> PAGE EXCERPT
America’s disastrous non-proliferation policy
America’s disastrous non-proliferation policy
Steve Gilman OPINION 2:42 p.m. EDT April 24, 2015
Later this month, the nation states who are party to the Nuclear Non-Proliferation Treaty (NPT) will gather at the United Nations and begin their five-year review conference to assess whether the treaty is meeting its goals. The United States has long viewed this treaty as a key component of stopping the spread of nuclear weapons to other countries. This treaty was adopted 45 years ago in the late 1960s.
Now the U.S. government is openly worried that the NPT could fall apart, and it has reason to worry. While the NPT sought to keep states which did not have nuclear weapons from acquiring them, it also required, under Article VI of the treaty, that the states which did have nuclear weapons conduct good faith negotiations to eliminate their existing nuclear arsenals. There is a growing consensus around the world that the nuclear weapons states have not met their obligations under Article VI and do not have any plans to do so.
Indeed, all of the nuclear weapons states have ambitious plans to upgrade and modernize their nuclear forces. Here in the U.S., the administration has put forth a modernization plan that will cost more than $1 trillion over the next 30 years.

> SUPPLIED DATA
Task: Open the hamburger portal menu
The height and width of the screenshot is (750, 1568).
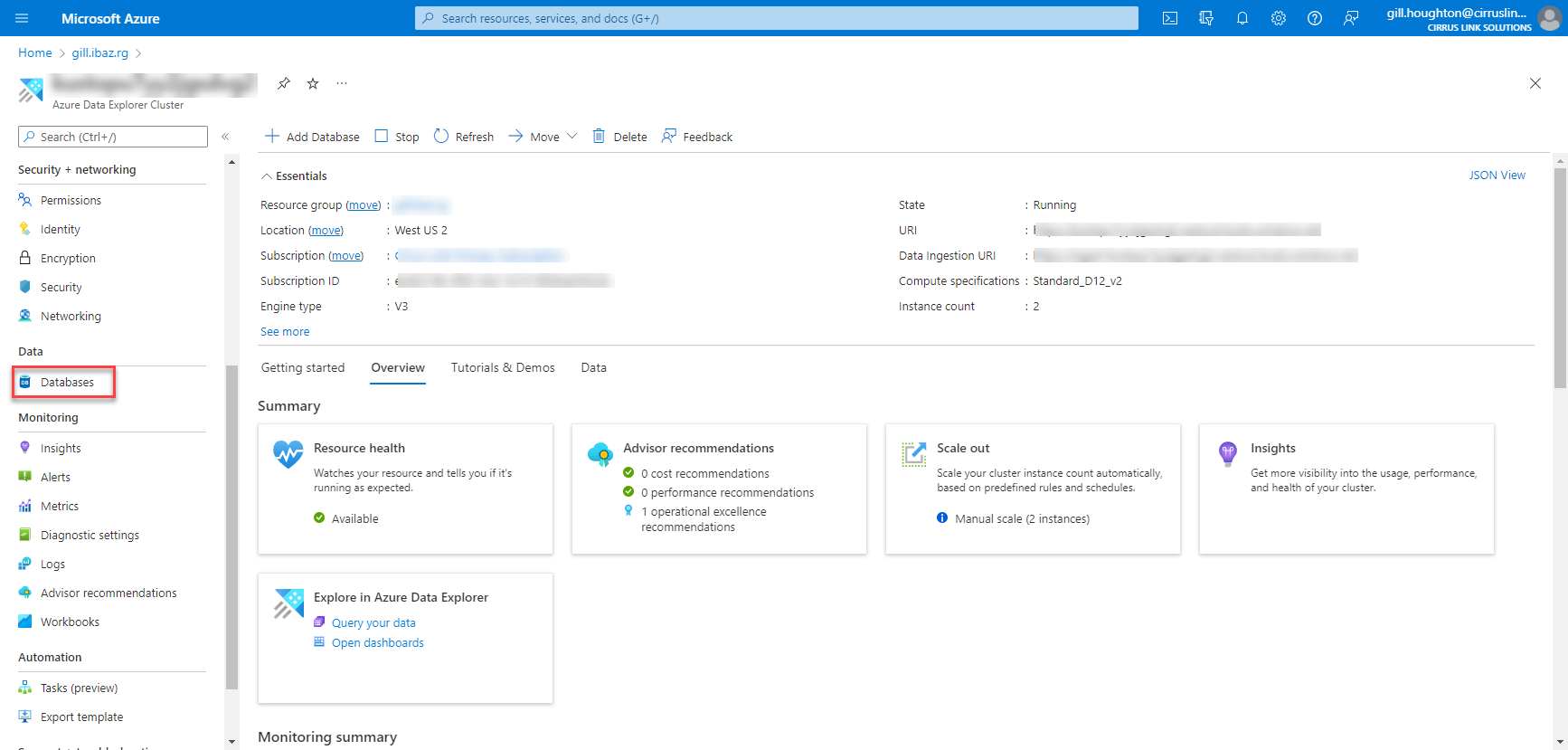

> DESCRIPTION OF THE TASK
Reproduce the part of the non-proliferation op-ed that begins at the words "Now the U.S." and stops after the words "next 30 years.". None of the material matters for this.

> WRITTEN ANSWER
Now the U.S. government is openly worried that the NPT could fall apart, and it has reason to worry. While the NPT sought to keep states which did not have nuclear weapons from acquiring them, it also required, under Article VI of the treaty, that the states which did have nuclear weapons conduct good faith negotiations to eliminate their existing nuclear arsenals. There is a growing consensus around the world that the nuclear weapons states have not met their obligations under Article VI and do not have any plans to do so.
Indeed, all of the nuclear weapons states have ambitious plans to upgrade and modernize their nuclear forces. Here in the U.S., the administration has put forth a modernization plan that will cost more than $1 trillion over the next 30 years.